Komla YAWO
Lomé, la capitale togolaise s'impose de plus en plus comme le centre névralgique de la diplomatie préventive et de la résolution des conflits sur le continent africain. Ce lundi 8 juin 2026, le Président du Conseil du Togo, Faure Essozimna Gnassingbé, agissant en sa qualité de Médiateur de l'Union africaine, a présidé à Lomé une réunion de haut niveau. Consacrée à l'évaluation semestrielle des activités de la médiation africaine pour la crise dans l'Est de la République Démocratique du Congo (RDC) et dans la région des Grands Lacs, cette rencontre a réuni une table impressionnante d'acteurs clés.
Autour du président du Conseil, les membres du Collège des facilitateurs de l'Union africaine ont ainsi siégé aux côtés des représentants des Nations unies, du Comité international de la Croix-Rouge (CICR), ainsi que des principales organisations sous-régionales telles que la CAE, la CEAC, la SADC et la CIRGL. Cette mobilisation internationale soulève une double interrogation. Quel est l'intérêt réel de ce sommet de Lomé et quelles sont les perspectives concrètes qui se dessinent pour la stabilité des Grands Lacs ?
A Lomé, harmoniser et centraliser l'architecture de paix
L'intérêt majeur de cette réunion d'évaluation réside dans la rationalisation et l'harmonisation d'un processus de paix jusqu'ici fragmenté par une multitude d'initiatives concurrentes. Comme l'a rappelé le Médiateur de l'Union africaine, une étape cruciale avait été franchie en janvier 2026 en mettant de l'ordre dans l'architecture de la médiation africaine. La rencontre de ce lundi a permis de consolider cette structure en renforçant la cohérence et la coordination interne entre le Bureau du Médiateur, le Panel des facilitateurs, la Commission de l'Union africaine et le Secrétariat conjoint indépendant.

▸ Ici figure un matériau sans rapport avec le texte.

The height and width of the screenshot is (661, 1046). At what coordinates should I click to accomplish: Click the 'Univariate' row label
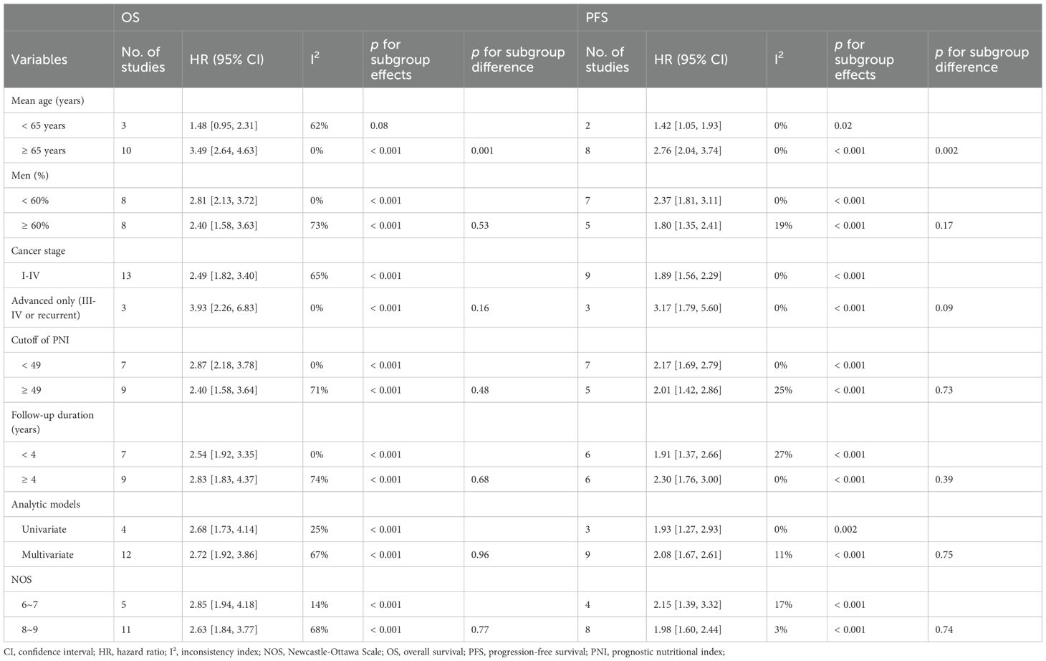pos(44,529)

Le leadership de Faure Essozimna Gnassingbé offre un cadre d'alignement indispensable. En plaçant le dialogue inclusif et la recherche de "solutions africaines" au centre des discussions, Lomé permet d'éviter l'éparpillement des efforts diplomatiques. Les participants ont d'ailleurs insisté sur le respect scrupuleux des responsabilités et des mandats définis lors du sommet fondateur du 17 janvier 2026, garantissant ainsi que l'Afrique conserve la centralité et la maîtrise du règlement de cette crise complexe.

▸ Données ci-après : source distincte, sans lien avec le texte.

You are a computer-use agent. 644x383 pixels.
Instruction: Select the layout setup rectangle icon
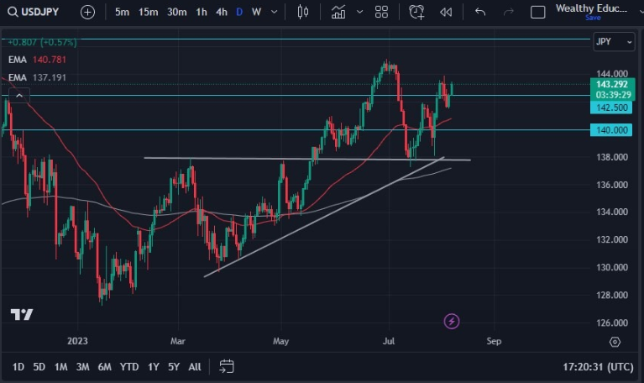click(x=538, y=12)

Les perspectives pour les Grands Lacs; opérationnalisation et articulation internationale
Au-delà du bilan, la réunion de Lomé a tracé des perspectives stratégiques pour le second semestre 2026, reposant sur des actions immédiates et une meilleure insertion sur la scène internationale.
Pour maintenir la dynamique de paix sur le terrain, des mesures concrètes à application immédiate ont été arrêtées. Les plans de travail des membres du Panel des facilitateurs ont été ajustés pour la seconde moitié de l'année. Surtout, la réunion a imposé un calendrier strict avec l'élaboration, dans un délai de quinze jours, d'un plan d'action opérationnel destiné à matérialiser les décisions prises à Lomé. Cette approche pragmatique vise à traduire les intentions diplomatiques en avancées sécuritaires tangibles pour les populations meurtries de l'Est de la RDC.
L'arrimage de l'Afrique aux processus de Washington et de Doha. L'une des perspectives les plus novatrices de ce sommet est la volonté de structurer et de formaliser une contribution africaine unie face aux processus complémentaires menés à Washington et à Doha. En interconnectant la médiation africaine de Lomé avec ces initiatives internationales de premier plan, les acteurs régionaux entendent accroître l'appropriation locale des solutions proposées, tout en leur conférant une légitimité internationale incontestable pour en faciliter l'application.
Ainsi, face aux embûches et à la complexité de la crise des Grands Lacs, la réunion de Lomé insuffle un esprit de responsabilité partagée. Si les défis opérationnels demeurent immenses, la détermination renouvelée de la médiation togolaise et l'engagement à renforcer la confiance entre les acteurs ouvrent la voie à une synchronisation diplomatique inédite, passage obligatoire pour espérer l'avènement d'une paix durable dans la région.